In this post we will be discussing the fundamentals of building machine learning models to solve problems
In Machine Learning terminology models refer to the structure that maps from an input to an output.
So how is a model defined?
- What needs to be predicted?
So Classification ,Regression, Patterns and groupings need to be determined
- What attributes must be defined?
This is important because often we don’t need all attributes of a thing in order to make a determination for specific task. For example, if we are deciding whether or not to turn on the television, the color of the television or how far away it is in relation to us is irrelevant.
- What dataset is to be used?
Whether we go for labeled or unlabeled data. In other words it’s supervised or unsupervised model?
- We have to determine how big or small our dataset should be. Models typically require many examples for each predictable element and models need to be tested.
A common method for testing is to split example dataset into a training set and testing set.
You test the percentage of accurate outputs with the testing set and repeat the test with different splits of the dataset – a process know as cross validation. And there are important considerations for model’s quality. Is it consistent? How many examples can it correctly predict over and over again? What’s the size of the dataset? Small Datasets can cause overfitting – an statistical phenomena that occurs when a model contain too much noise and loses predictive power. Precision and recall is an important quality consideration and statistical methods like F1 Score can be used to determine model’s quality.
Feature Engineering is the process of creating features for datasets and it’s used to optimize results i.e. provide a better environment for machine learning agents to learn and make decisions.
Examples include combining attributes , e.g. determining area by multiplying height and width.
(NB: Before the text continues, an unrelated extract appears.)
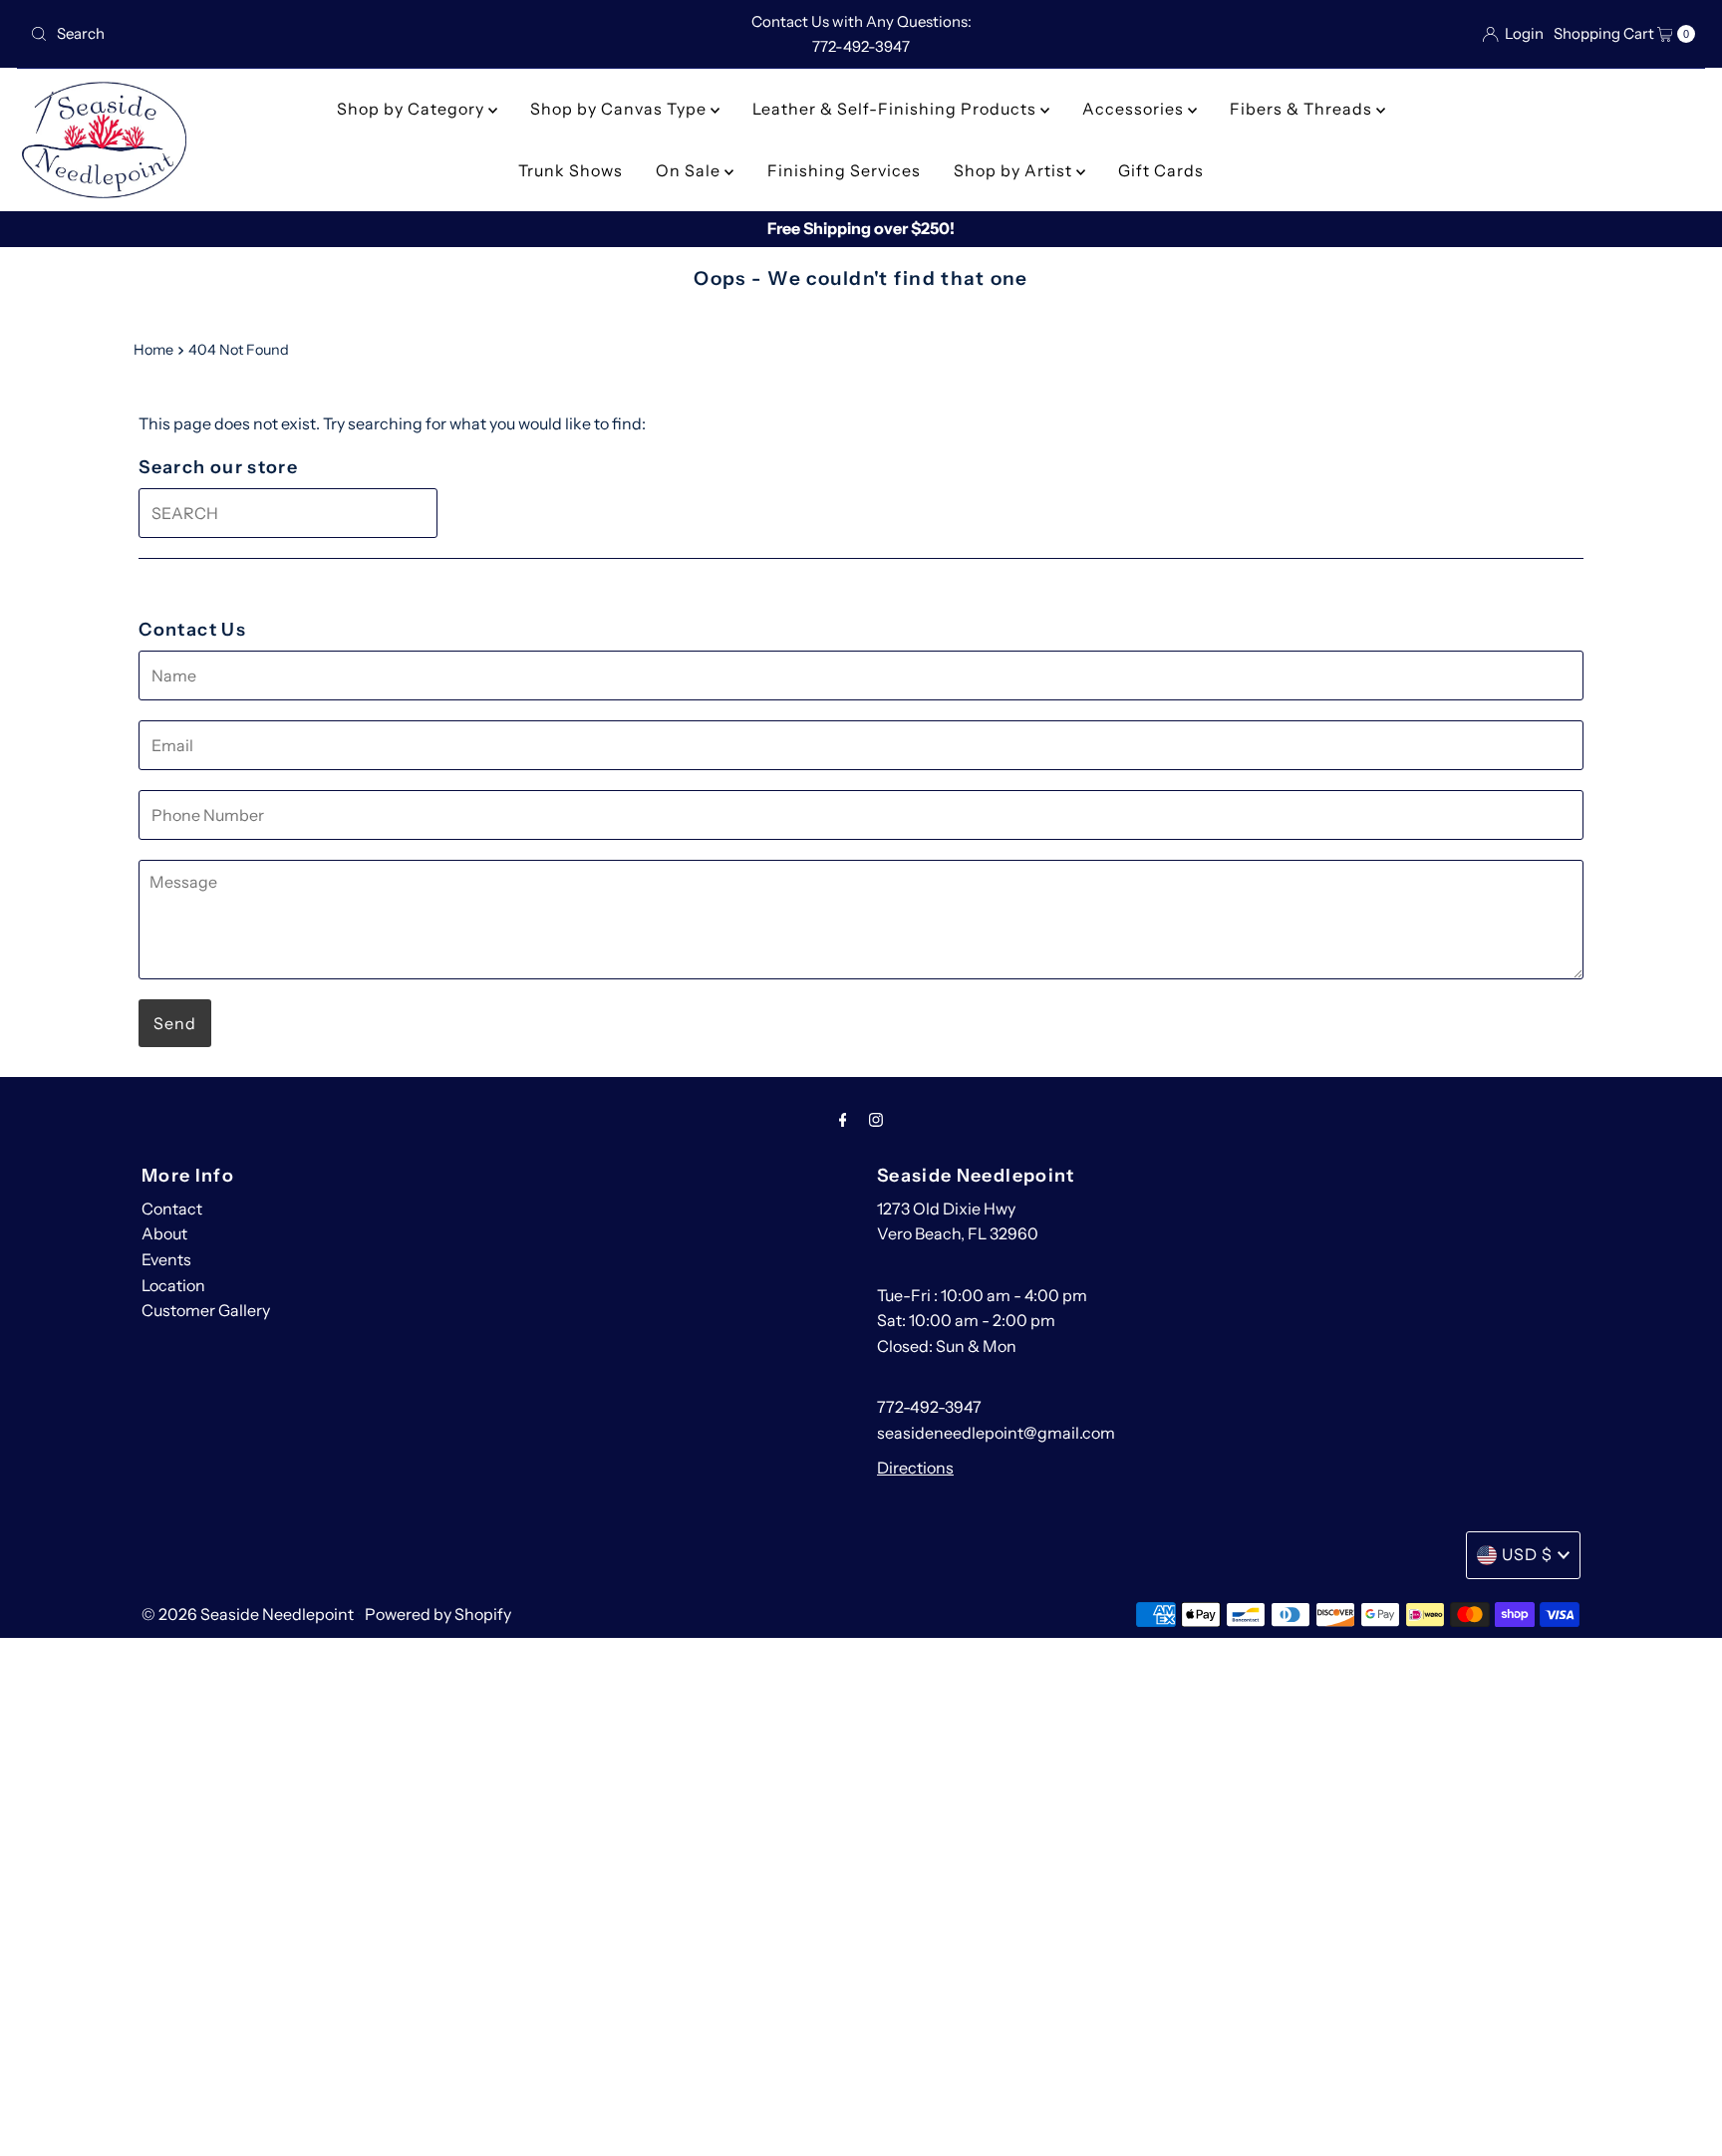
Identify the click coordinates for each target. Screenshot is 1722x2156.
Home (153, 350)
Decomposing attributes- say taking a system’s datetime function and breaking it out into year, month, day and time of the day.
And transforming data is a method of feature engineering where you change units or normalizing data, for example.
There are benefits of feature engineering. It can make models yield better results and it can make algorithms perform better.
Finally when selecting features, features can be scored by running different combinations of features with training algorithms.